Entries from a dataset:
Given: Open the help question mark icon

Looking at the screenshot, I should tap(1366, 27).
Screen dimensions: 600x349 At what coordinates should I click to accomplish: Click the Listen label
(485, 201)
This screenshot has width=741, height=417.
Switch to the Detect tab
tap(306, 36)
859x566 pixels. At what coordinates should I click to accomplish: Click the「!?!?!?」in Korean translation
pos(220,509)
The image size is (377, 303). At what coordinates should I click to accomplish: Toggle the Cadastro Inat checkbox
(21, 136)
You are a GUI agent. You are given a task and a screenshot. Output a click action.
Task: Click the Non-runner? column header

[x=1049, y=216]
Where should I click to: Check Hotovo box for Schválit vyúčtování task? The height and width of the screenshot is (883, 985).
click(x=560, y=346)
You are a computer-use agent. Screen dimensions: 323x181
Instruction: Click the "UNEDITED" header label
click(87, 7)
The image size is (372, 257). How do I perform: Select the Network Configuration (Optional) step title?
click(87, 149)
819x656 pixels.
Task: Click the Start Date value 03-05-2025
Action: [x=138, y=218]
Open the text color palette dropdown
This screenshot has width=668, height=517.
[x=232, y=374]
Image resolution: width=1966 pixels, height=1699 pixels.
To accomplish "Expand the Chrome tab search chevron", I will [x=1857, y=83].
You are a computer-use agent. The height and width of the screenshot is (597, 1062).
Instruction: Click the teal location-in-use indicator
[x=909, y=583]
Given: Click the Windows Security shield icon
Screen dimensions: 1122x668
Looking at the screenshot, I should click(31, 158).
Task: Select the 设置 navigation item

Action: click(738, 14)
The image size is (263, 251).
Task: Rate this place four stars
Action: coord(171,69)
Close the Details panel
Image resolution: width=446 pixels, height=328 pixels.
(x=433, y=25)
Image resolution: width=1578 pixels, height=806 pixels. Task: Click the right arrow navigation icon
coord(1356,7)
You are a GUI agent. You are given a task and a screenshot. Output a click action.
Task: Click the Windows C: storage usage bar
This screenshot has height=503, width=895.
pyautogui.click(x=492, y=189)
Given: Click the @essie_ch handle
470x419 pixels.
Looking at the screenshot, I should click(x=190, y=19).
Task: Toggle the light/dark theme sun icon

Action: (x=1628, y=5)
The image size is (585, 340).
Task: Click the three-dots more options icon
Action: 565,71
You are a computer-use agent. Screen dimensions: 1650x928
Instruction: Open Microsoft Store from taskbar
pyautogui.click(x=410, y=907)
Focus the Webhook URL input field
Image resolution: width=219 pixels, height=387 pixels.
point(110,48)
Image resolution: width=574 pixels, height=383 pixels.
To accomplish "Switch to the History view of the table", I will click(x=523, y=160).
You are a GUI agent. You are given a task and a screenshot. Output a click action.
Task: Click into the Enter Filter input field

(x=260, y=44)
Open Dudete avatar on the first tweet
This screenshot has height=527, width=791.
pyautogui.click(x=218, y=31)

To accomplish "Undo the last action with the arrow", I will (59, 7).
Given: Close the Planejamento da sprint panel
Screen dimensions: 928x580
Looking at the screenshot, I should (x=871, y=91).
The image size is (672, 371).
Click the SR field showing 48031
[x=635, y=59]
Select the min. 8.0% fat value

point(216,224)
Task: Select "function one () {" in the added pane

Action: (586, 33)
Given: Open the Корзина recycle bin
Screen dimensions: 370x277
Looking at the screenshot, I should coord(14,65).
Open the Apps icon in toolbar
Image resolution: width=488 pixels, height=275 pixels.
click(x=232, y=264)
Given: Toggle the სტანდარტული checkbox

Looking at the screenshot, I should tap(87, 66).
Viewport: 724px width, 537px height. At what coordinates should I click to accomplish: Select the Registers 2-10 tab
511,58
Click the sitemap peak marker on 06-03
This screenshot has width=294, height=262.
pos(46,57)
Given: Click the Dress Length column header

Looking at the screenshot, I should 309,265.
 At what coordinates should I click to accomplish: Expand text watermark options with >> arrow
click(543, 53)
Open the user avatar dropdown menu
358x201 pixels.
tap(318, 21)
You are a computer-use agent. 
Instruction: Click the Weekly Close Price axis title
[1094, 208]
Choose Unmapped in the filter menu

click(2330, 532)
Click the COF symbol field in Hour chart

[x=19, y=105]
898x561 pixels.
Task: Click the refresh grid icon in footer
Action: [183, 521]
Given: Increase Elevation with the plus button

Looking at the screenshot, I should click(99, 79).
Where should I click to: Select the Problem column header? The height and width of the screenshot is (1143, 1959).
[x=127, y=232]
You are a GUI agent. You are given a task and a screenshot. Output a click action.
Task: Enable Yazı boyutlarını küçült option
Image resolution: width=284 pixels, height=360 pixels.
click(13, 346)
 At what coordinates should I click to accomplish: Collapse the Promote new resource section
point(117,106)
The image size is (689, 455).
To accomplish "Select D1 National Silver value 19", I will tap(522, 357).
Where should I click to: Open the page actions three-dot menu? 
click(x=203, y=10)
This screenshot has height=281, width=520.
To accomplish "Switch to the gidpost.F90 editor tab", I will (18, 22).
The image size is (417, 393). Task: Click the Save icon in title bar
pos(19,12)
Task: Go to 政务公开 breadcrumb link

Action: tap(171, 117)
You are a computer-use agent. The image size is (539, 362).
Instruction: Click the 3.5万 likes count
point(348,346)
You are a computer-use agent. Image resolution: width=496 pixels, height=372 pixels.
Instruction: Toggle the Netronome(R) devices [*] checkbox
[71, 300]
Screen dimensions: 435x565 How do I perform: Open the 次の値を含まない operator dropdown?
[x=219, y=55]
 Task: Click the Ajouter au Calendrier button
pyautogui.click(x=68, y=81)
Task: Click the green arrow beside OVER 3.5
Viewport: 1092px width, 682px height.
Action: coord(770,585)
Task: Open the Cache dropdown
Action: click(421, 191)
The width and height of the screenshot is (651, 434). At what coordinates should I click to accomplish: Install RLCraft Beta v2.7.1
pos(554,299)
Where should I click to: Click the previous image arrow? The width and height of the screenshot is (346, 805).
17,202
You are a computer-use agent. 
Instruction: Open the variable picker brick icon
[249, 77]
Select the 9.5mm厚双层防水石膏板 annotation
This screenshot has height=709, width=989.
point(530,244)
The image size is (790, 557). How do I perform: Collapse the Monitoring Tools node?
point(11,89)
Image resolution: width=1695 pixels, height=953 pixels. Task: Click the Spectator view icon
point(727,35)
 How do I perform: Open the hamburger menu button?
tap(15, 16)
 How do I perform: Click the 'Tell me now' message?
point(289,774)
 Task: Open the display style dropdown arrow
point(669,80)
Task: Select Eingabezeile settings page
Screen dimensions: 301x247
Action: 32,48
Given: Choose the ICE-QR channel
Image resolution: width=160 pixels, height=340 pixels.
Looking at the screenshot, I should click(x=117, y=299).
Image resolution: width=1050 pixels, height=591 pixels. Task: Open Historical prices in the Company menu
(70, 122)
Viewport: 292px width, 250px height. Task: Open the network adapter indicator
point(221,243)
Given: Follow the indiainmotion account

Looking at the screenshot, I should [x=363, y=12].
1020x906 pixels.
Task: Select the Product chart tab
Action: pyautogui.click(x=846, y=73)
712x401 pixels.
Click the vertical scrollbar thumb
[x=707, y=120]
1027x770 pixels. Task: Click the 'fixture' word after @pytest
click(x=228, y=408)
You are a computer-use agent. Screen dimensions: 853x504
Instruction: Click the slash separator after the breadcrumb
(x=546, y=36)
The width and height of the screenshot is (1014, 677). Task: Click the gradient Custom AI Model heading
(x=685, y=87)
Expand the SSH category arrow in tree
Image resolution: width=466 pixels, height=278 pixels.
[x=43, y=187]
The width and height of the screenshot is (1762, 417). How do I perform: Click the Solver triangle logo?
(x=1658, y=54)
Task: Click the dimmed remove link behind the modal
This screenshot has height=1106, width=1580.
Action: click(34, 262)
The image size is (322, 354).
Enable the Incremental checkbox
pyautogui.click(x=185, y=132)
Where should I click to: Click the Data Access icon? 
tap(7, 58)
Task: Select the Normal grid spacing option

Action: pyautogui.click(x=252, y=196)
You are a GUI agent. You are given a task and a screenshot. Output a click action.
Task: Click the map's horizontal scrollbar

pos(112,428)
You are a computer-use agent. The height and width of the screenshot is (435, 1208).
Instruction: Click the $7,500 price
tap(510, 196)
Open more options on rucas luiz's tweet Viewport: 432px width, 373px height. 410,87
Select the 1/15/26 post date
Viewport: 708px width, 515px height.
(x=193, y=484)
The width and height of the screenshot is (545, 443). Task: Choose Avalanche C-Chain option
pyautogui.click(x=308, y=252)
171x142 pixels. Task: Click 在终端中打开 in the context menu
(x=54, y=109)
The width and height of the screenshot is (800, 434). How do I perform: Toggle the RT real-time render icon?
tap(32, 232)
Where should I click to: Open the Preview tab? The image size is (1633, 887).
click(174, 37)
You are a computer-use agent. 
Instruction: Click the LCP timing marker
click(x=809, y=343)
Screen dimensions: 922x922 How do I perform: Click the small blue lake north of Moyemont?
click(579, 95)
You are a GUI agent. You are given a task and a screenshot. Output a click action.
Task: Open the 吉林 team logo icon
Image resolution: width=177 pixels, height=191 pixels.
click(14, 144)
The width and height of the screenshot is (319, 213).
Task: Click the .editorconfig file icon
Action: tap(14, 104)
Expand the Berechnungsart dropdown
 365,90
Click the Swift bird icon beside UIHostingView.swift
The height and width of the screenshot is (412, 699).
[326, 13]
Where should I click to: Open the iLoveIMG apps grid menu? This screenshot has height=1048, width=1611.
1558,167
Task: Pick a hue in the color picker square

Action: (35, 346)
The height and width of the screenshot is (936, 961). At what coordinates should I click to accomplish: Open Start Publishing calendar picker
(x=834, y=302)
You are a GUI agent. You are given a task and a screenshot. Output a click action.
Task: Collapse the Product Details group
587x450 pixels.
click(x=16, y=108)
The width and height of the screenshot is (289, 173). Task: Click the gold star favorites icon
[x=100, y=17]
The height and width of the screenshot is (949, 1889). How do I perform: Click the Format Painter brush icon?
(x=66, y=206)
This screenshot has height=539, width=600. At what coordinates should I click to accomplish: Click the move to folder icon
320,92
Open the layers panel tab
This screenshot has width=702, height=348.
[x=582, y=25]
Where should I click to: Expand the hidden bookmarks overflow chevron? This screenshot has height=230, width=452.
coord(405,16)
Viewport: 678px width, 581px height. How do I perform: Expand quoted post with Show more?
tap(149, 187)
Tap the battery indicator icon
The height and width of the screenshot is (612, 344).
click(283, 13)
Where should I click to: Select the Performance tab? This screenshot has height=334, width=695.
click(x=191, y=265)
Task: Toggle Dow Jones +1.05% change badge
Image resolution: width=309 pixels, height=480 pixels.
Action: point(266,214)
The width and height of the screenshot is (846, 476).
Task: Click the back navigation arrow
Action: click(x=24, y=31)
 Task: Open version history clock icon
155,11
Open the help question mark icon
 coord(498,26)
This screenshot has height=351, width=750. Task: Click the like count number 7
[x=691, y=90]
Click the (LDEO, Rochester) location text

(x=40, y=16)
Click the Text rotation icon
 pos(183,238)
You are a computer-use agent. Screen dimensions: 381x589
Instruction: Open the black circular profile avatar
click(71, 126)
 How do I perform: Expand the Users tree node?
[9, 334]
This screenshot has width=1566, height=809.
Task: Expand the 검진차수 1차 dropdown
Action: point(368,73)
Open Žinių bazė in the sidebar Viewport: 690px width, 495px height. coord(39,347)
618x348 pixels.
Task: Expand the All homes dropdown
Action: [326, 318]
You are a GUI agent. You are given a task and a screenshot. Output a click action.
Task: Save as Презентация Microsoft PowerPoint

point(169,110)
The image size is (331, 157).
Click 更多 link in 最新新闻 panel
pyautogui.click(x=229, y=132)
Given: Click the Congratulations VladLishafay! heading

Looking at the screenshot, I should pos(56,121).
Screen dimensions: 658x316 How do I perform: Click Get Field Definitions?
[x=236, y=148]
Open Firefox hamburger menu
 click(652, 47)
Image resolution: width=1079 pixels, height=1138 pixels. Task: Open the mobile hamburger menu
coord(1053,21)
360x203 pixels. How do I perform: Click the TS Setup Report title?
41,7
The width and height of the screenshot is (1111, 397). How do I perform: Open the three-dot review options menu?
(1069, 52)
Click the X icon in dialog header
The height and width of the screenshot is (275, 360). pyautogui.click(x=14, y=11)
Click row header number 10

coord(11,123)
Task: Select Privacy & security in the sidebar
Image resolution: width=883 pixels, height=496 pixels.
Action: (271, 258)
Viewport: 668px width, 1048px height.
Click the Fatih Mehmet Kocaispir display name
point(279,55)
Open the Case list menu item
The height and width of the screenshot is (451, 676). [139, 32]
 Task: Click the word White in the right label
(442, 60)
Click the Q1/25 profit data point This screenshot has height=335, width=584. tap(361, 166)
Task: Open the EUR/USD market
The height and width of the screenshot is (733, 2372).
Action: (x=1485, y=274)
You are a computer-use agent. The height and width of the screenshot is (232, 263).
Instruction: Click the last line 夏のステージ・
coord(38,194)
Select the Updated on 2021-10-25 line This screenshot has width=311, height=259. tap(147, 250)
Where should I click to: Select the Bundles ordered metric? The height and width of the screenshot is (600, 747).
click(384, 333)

What the task asks: Copy out the rows from the line that contains "Task: Open version history clock icon" through the line that contains "Action: point(368,73)", keeping every character as it appears.

Response to this task:
 Task: Open version history clock icon
155,11
Open the help question mark icon
 coord(498,26)
This screenshot has height=351, width=750. Task: Click the like count number 7
[x=691, y=90]
Click the (LDEO, Rochester) location text

(x=40, y=16)
Click the Text rotation icon
 pos(183,238)
You are a computer-use agent. Screen dimensions: 381x589
Instruction: Open the black circular profile avatar
click(71, 126)
 How do I perform: Expand the Users tree node?
[9, 334]
This screenshot has width=1566, height=809.
Task: Expand the 검진차수 1차 dropdown
Action: point(368,73)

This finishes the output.